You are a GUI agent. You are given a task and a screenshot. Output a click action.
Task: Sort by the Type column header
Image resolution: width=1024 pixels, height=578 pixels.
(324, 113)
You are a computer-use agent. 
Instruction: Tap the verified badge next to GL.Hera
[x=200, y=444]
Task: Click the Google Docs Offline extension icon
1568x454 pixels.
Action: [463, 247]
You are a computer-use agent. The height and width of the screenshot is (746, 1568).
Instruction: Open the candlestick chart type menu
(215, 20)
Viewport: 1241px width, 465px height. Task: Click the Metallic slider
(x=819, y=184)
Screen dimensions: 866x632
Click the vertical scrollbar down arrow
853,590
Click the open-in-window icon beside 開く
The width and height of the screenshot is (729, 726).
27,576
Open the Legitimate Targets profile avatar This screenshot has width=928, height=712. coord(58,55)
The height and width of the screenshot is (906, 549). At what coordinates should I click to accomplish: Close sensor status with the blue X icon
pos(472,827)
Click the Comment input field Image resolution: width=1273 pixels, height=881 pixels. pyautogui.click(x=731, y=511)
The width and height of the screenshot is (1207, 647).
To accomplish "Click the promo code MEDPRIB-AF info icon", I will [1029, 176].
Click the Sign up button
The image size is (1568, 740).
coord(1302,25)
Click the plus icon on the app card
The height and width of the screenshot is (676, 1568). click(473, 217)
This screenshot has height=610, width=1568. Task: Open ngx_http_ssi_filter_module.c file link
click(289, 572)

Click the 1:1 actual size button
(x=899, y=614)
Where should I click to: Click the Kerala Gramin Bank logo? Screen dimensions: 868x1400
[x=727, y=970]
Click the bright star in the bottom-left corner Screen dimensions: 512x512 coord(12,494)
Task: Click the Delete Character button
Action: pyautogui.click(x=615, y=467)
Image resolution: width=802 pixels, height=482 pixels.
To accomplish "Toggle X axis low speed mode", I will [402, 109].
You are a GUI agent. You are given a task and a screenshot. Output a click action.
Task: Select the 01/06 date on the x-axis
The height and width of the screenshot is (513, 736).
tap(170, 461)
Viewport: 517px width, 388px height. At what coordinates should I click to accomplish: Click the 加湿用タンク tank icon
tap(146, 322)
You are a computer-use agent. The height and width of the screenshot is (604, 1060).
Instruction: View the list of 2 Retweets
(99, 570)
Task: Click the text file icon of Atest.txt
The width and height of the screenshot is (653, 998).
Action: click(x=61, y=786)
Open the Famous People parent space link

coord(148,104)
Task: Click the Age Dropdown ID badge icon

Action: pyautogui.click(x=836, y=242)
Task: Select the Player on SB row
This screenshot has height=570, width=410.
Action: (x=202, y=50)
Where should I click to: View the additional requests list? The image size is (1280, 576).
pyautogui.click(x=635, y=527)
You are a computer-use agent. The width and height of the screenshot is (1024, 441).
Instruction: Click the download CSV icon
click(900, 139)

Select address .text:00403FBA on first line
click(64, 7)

□ □ □ □ □ □ □

=== What this task involves ===
Which lines in the data above contain "agent"? Show each one.

=== Your response ===
You are a GUI agent. You are given a task and a screenshot. Output a click action.
You are a computer-use agent. 
You are a computer-use agent. The height and width of the screenshot is (746, 1568).
You are a GUI agent. You are given a task and a screenshot. Output a click action.
You are a computer-use agent. The height and width of the screenshot is (604, 1060).
You are a computer-use agent. The width and height of the screenshot is (1024, 441).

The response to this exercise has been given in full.